つまり初代火影 柱間様から受け継がれてきた火の意志を否定してるコトに気付いてないんだよネ。

力で制するしか方法を知らない忍びの独断。 理想を実現させようと、里の皆は頑張ってんのにサ。


「・・・・恋人のフリして、か。 いっそ、イルカにそう言えばイイんじゃないの?」
「イルカの性格を知っておろう? 不自然でない恋人のフリなんぞ、あ奴に出来ると思うか?」
「ボロが出ますね、間違いなく。 で、ボク達が根の排除に動き出してると憶測が飛ぶ。」
「・・・・じゃろ? イルカはお買い得じゃぞ? 料理も上手いし優しいしの?」
「「・・・・・・それでも野郎です。」」
「ほほほほ! 頑固じゃのう、まあよい。」


まだアカデミーの実技試験は先だケド。 根の忍びならダミー任務に乱入するかもしれないネ。
もしかしたら。 この前の根の者の仇と称し、子飼いの忍びの一人に犠牲になれと命令するかも。
刺し違えてこい、とか。 その私闘が逆恨みの末の不幸な事故の偶発、で片付けられる様に。

イルカを暗殺する為には、根の忍びが何人犠牲になってもイイ、そう思ってるなら最悪だヨ・・・・
もしそうなら根と暗部の全面戦争。 冗談、オレ達の部下をそんなのに巻き込むワケにはいかない。
根の忍びとヤリ合って部下が何人も死んだ、なんてコトになったら。 オレ達がキレちゃうもん。

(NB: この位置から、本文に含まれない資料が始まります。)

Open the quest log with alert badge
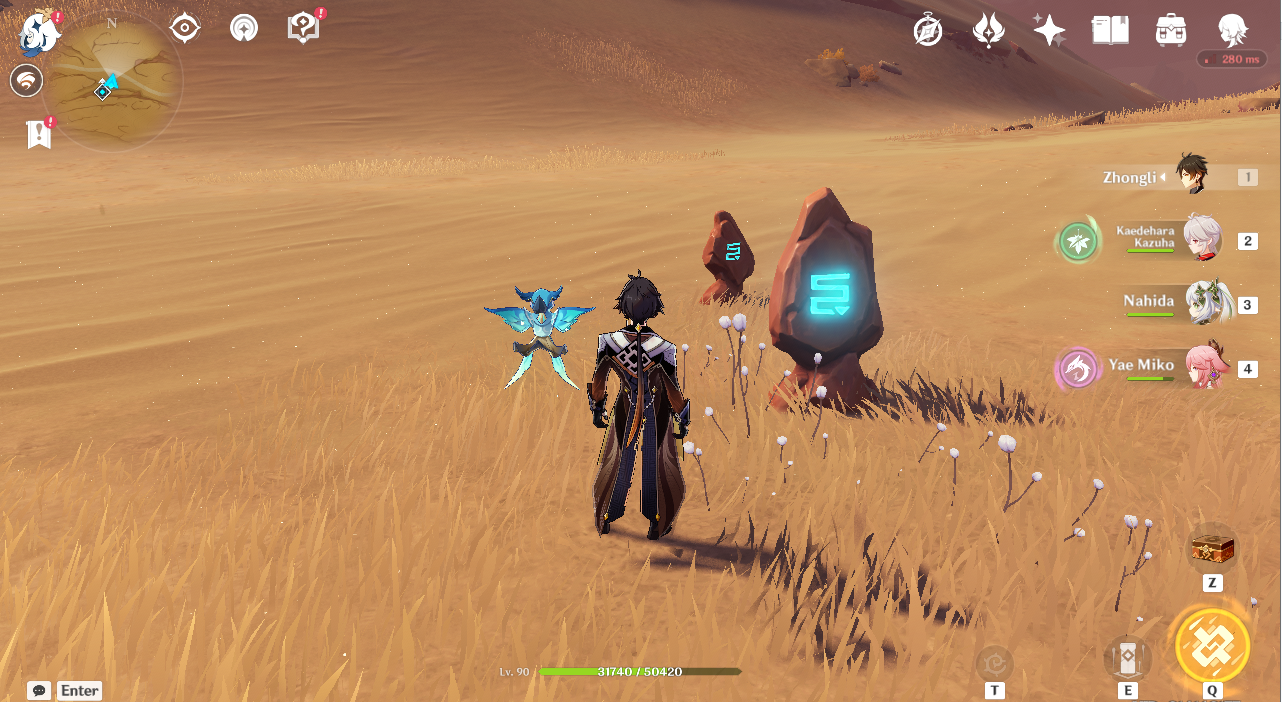tap(303, 28)
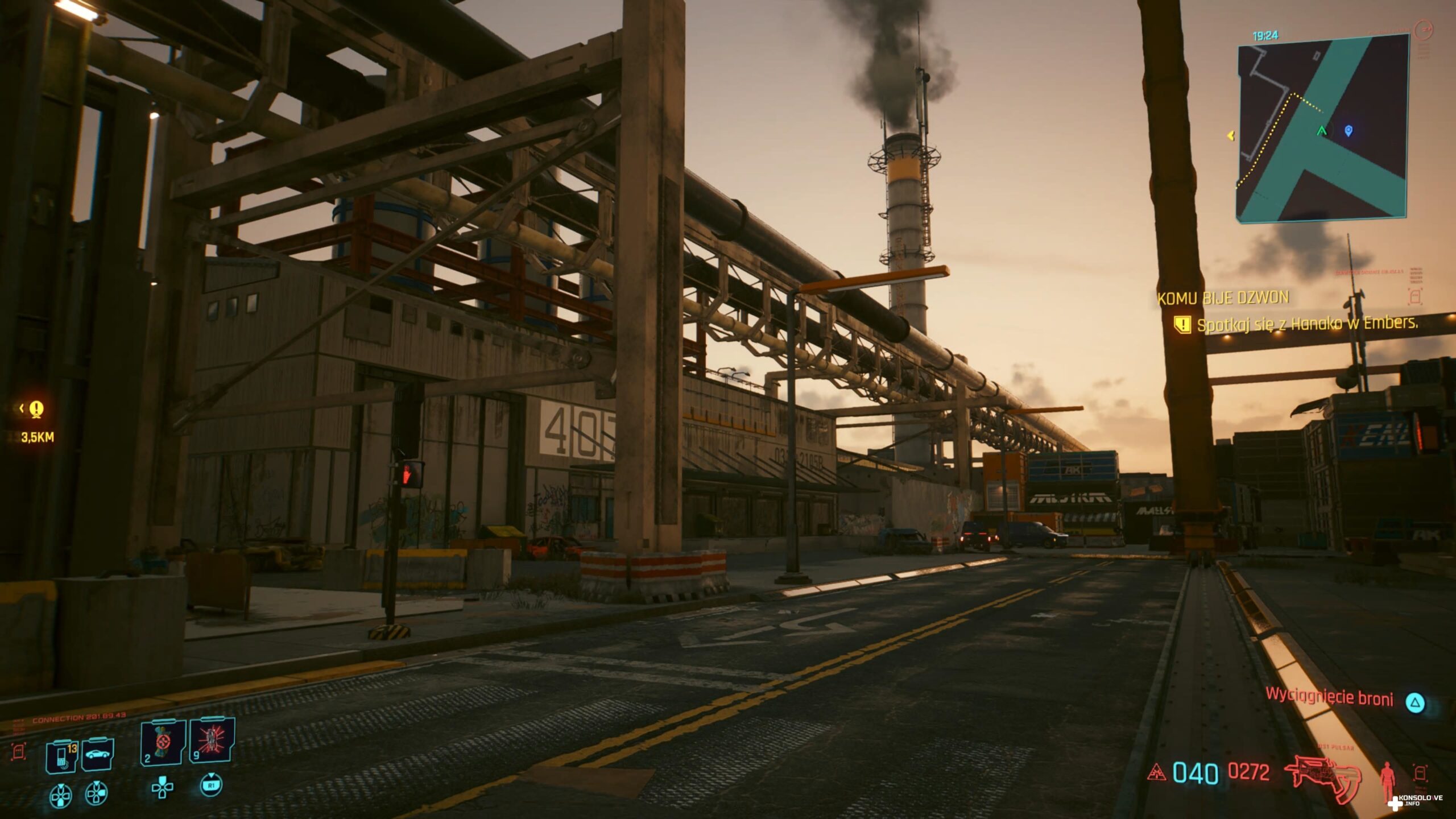Use the healing inhaler slot with 9 charges
This screenshot has height=819, width=1456.
point(212,741)
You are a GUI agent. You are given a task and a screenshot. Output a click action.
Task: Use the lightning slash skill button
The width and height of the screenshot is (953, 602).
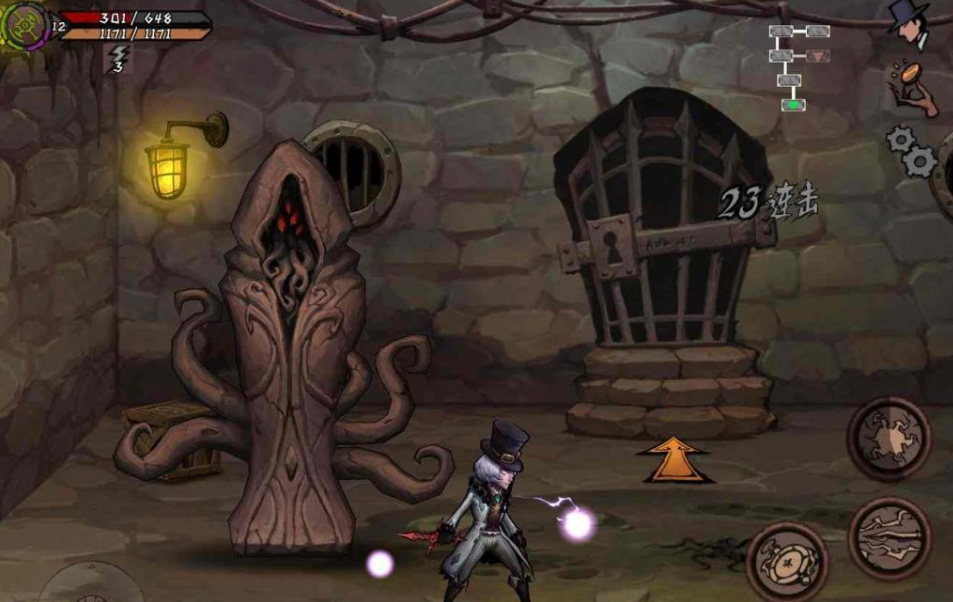889,537
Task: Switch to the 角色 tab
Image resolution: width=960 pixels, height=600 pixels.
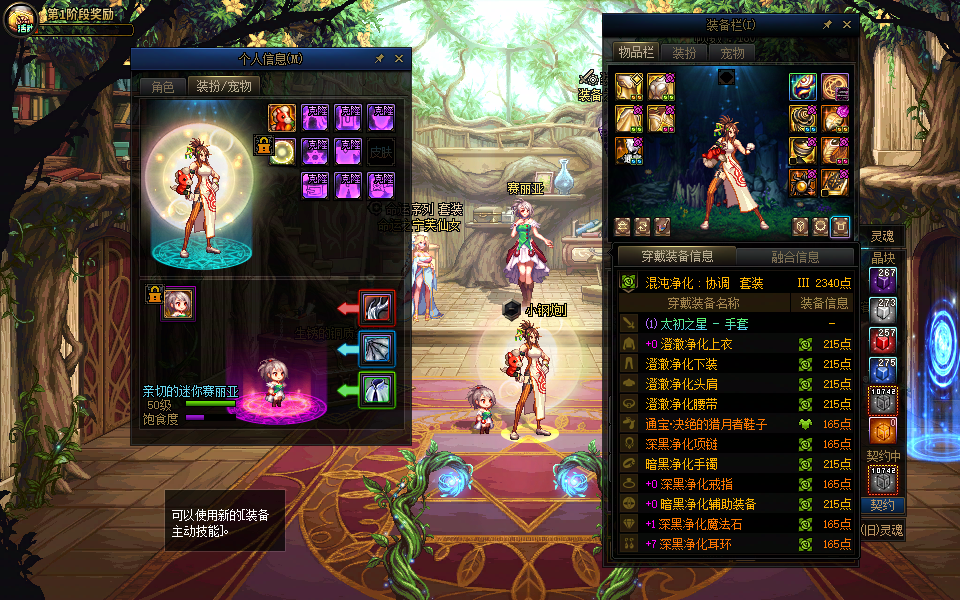Action: pos(162,87)
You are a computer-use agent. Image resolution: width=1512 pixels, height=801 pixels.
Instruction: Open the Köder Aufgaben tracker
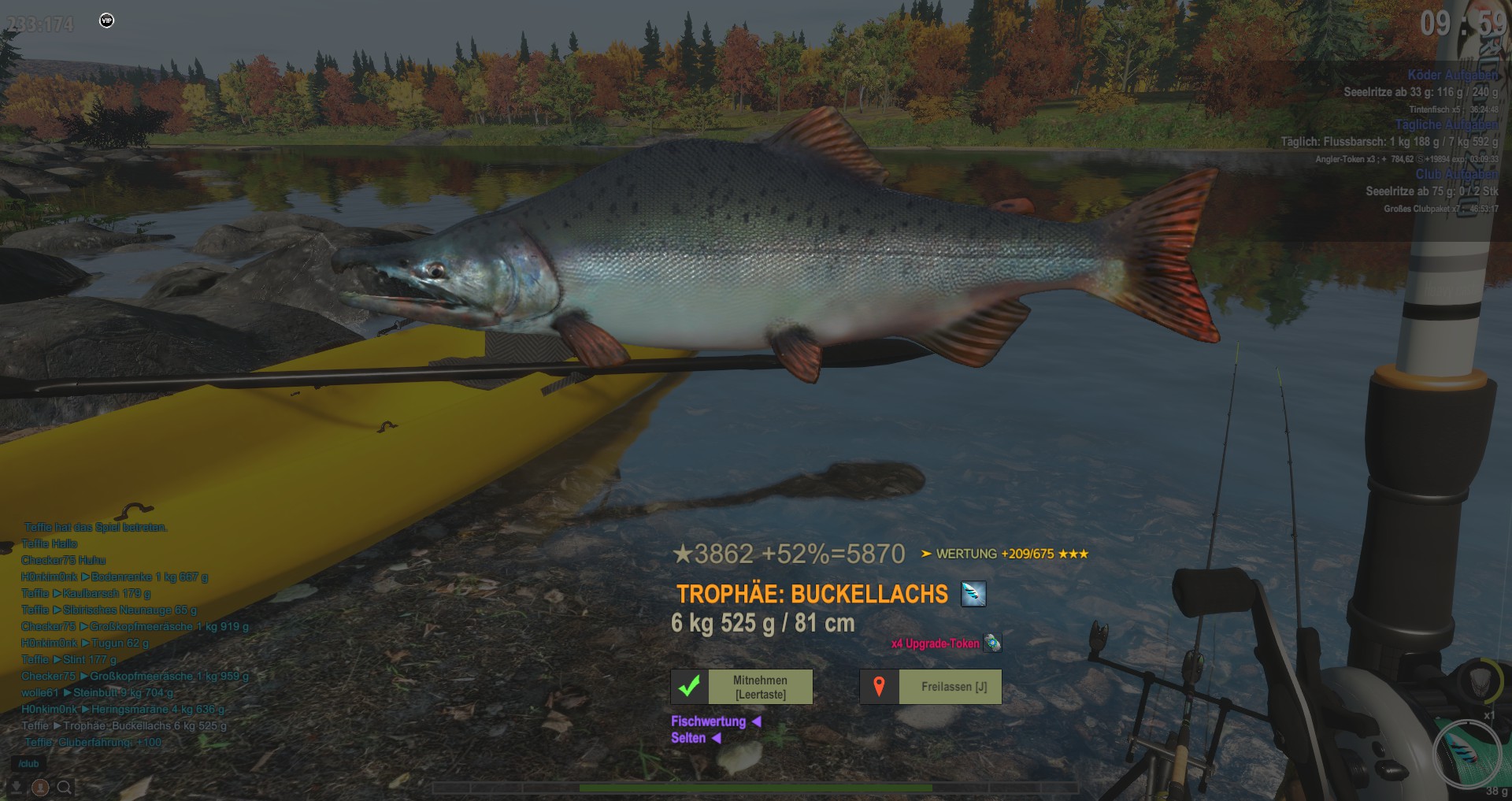click(1452, 75)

「三代目。 イルカやダンゾウに気付かれないで、根の忍びを撃退すればイイんですよネ?」
「まあ、そういう事じゃ。 ダンゾウに抗争の口実を先に与えなければ、それで良い。」
「・・・・・・イルカの側にいて不自然じゃない者に変化するとか・・・・・。」
「ふむ・・・・ 根の者を返り討ちにしても不自然じゃない人物は、あまりおらんぞ?」

「イルカ本人が強い、ってコトにしちゃえば??」
「なるほど!! ボク達がイルカに変化すれば!」
「ソウだヨ! オレ達はどっちかが影分身で部隊長と補佐になってればイイだけだもんネ?」
「そうしましょうよ、カカシ先輩っ! “実はイルカは強いんです”伝説を作りましょう!」
「ほほほほ、なるほどの。 一筋縄ではいかん、と思わせるのか。 ふむふむ・・・」

「よし、それを実行じゃ! “木の葉の良心”を失いたくはない。 守ってやってくれ。」
「「御意。」」

恋人になって側にいるとか、恋人のフリして警護するとか。 そんなまどろっこしいコトはナシだヨ。
テンゾウもオレもお互いのクセや行動を熟知してる。 どっちがどっちに影分身で変化してもOK!
部下達には見分けがつかないよ、絶対にネ。 ってコトは、もちろんダンゾウにも見破れない。

イルカ変化の日と、影分身変化の日はクジで決めようネ、テンゾウ。 ア、ジャンケンでもいいヨ?